Earlier this year, the U.S. government set aside more than $1 billion to study the pros and cons of health treatments, but it needs advice on how to begin. Today, an expert panel suggested 100 priorities for the so-called "comparative effectiveness research" (CER) funded in the economic stimulus package. The topics, culled from more than 2600 suggestions, range from heart disease treatments to ways to encourage breastfeeding. The report from the Institute of Medicine does not shy away from advising researchers to consider "cost-effectiveness," a term that has raised concern from some members of Congress that it will lead to rationing.
But the panel’s report does not go far in discussing costs; for example, it does not say how research results might be used to decide what health care plans should cover. Making those decisions is "a very big topic and one that we knew we didn't have sufficient time to deal with," says panel co-chair Harold Sox, editor of the journal Annals of Internal Medicine. Sox said some of the 100 studies could be done quickly by drawing on existing data, such as Medicare records. Others will require costly randomized trials.
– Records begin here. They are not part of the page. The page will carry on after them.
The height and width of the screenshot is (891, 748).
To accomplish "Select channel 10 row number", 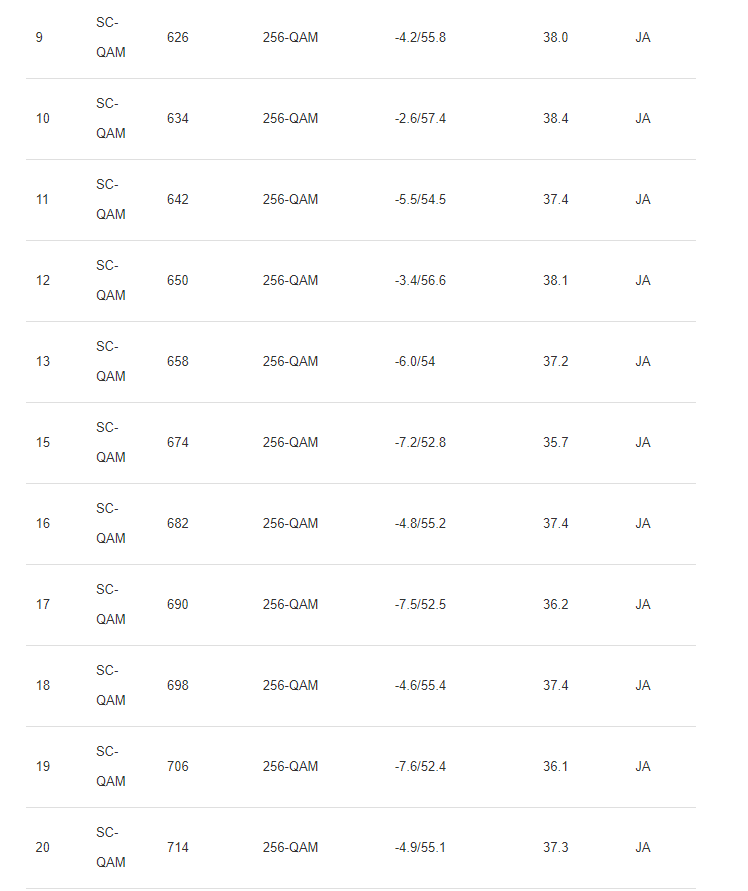I will pos(43,118).
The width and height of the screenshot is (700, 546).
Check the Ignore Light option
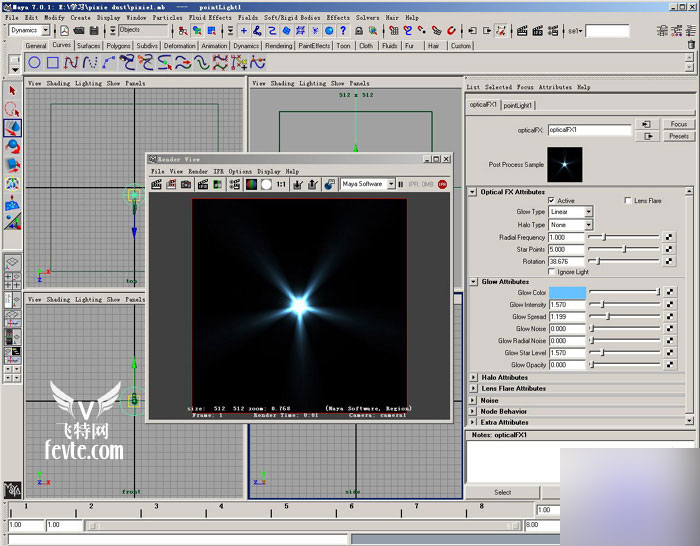551,272
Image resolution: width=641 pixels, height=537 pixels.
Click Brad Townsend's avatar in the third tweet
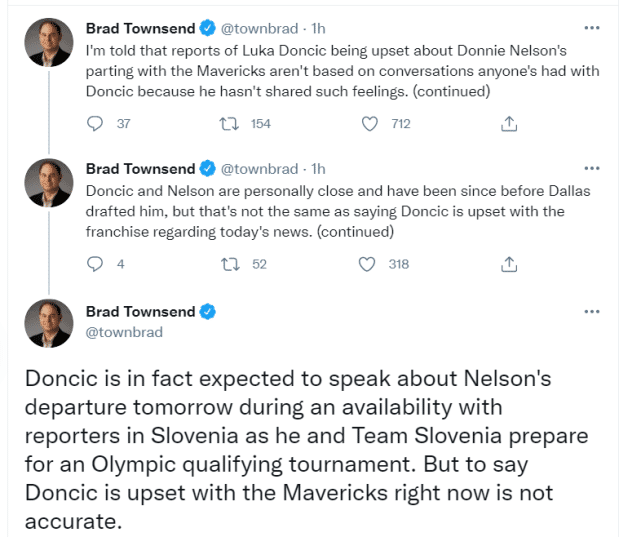pyautogui.click(x=48, y=322)
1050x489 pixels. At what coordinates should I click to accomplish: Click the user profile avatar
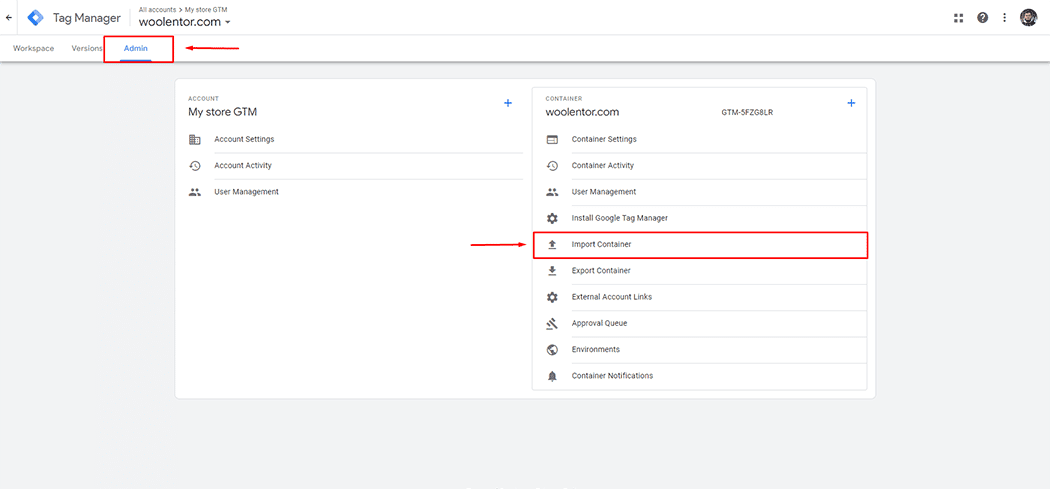click(x=1028, y=17)
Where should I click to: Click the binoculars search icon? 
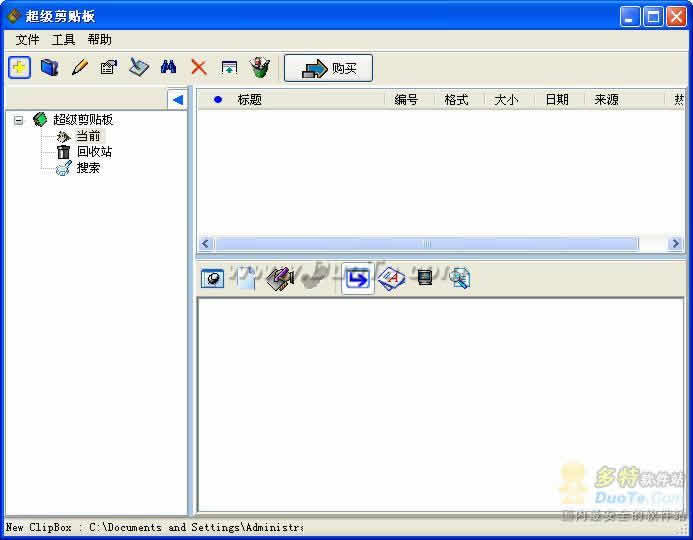point(169,68)
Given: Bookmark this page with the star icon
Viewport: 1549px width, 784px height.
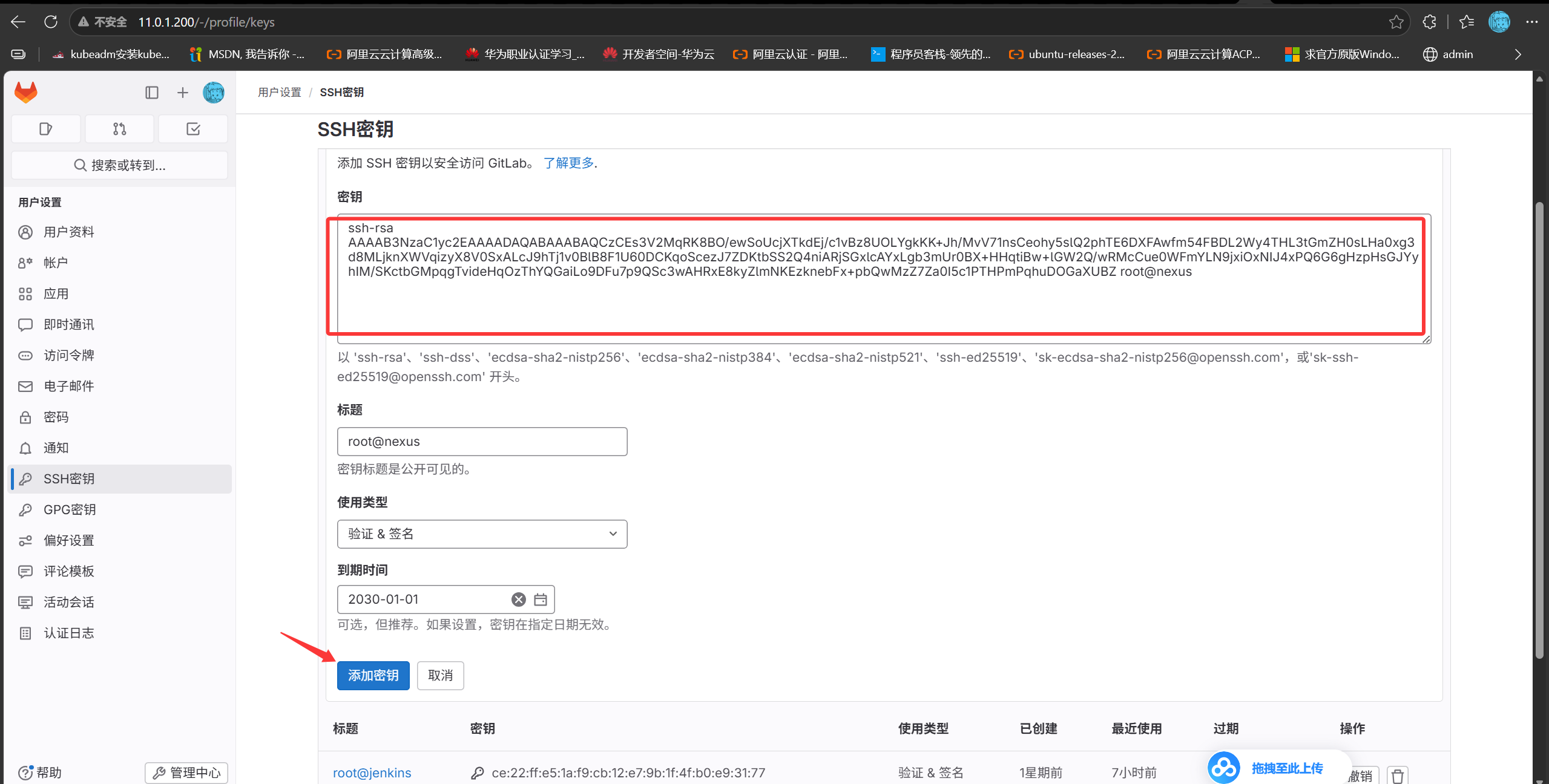Looking at the screenshot, I should 1396,22.
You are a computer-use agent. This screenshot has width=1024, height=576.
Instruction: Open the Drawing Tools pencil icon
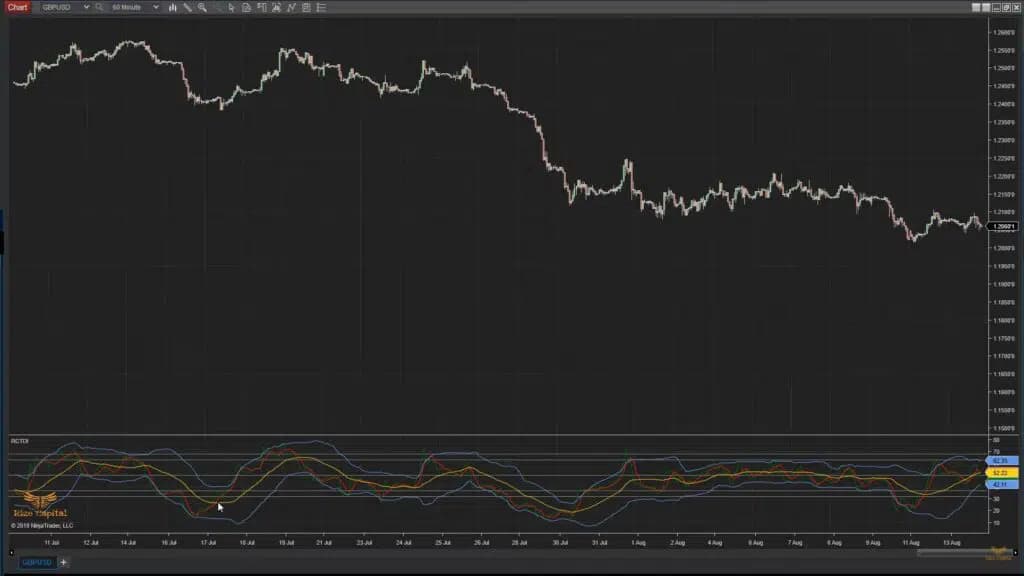tap(187, 7)
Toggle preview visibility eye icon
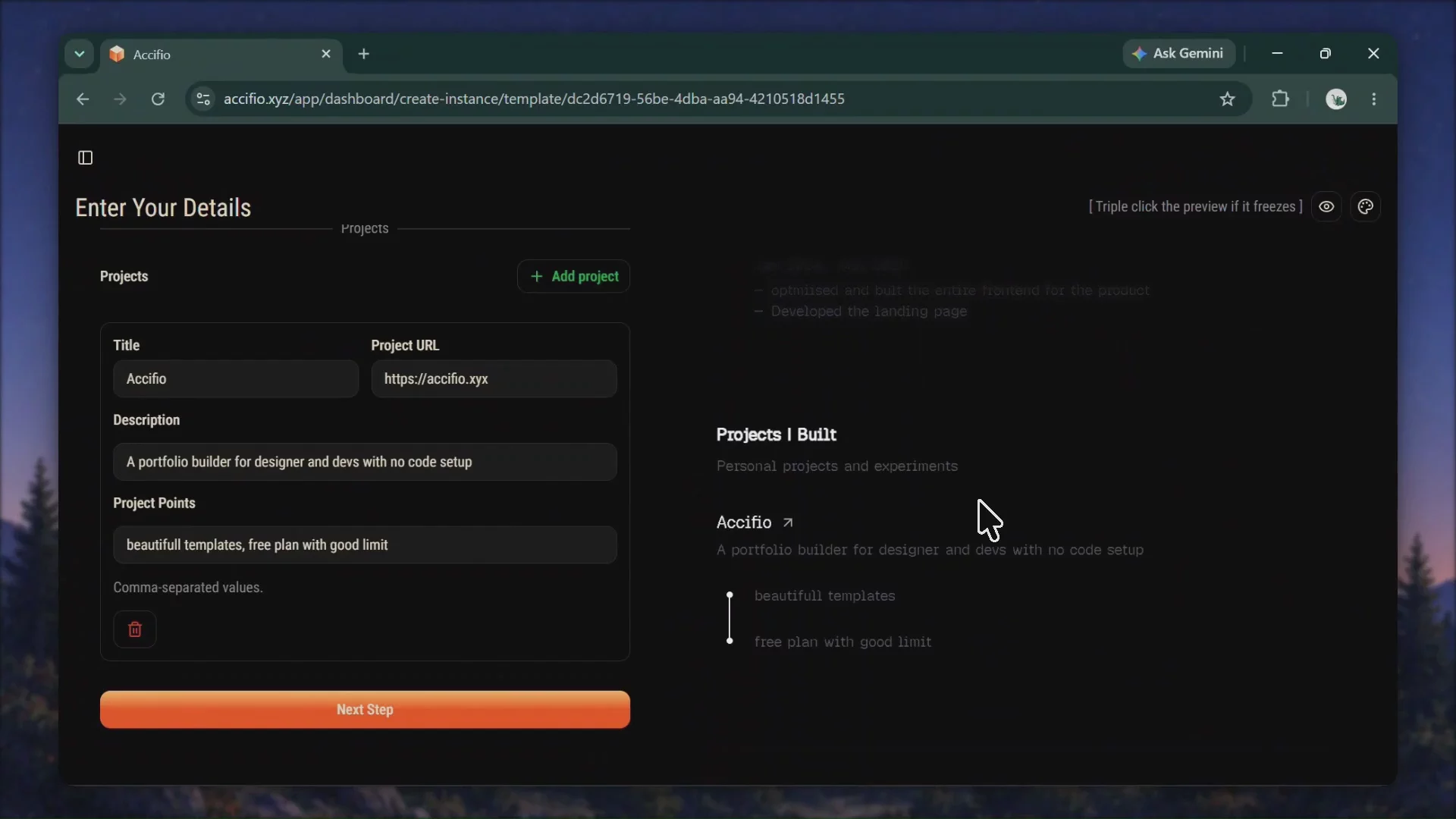 pos(1326,206)
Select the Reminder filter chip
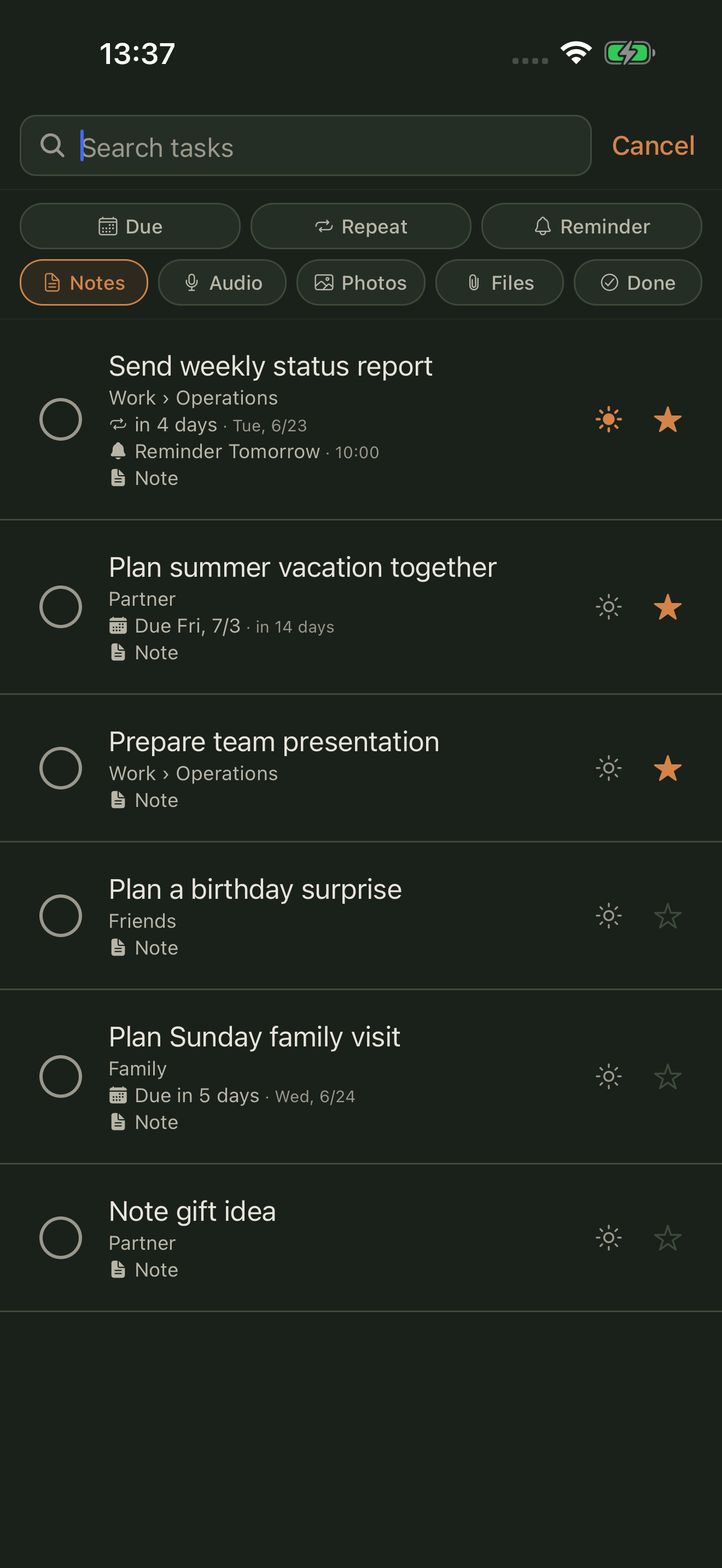722x1568 pixels. [591, 226]
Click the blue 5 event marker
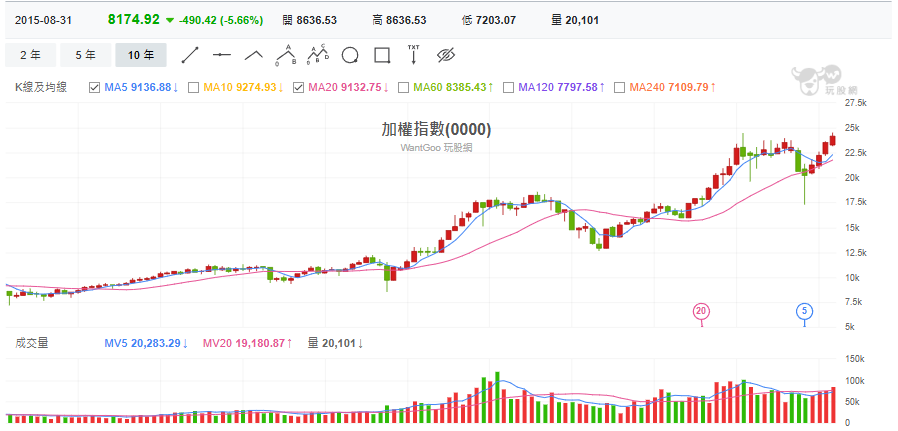This screenshot has width=898, height=431. click(x=804, y=311)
The panel also urges the creation of an "infrastructure," or CER Program, to coordinate this research across agencies. Various proposals to create a federal center for CER are floating around Congress (here's one example). The recommendations are aimed at the $400 million for CER that the stimulus bill directed towards the Secretary of Health and Human Services. But they could also influence priorities at the department's National Institutes of Health, which received $400 million, and its Agency for Healthcare Research and Quality, which got $300 million in the bill.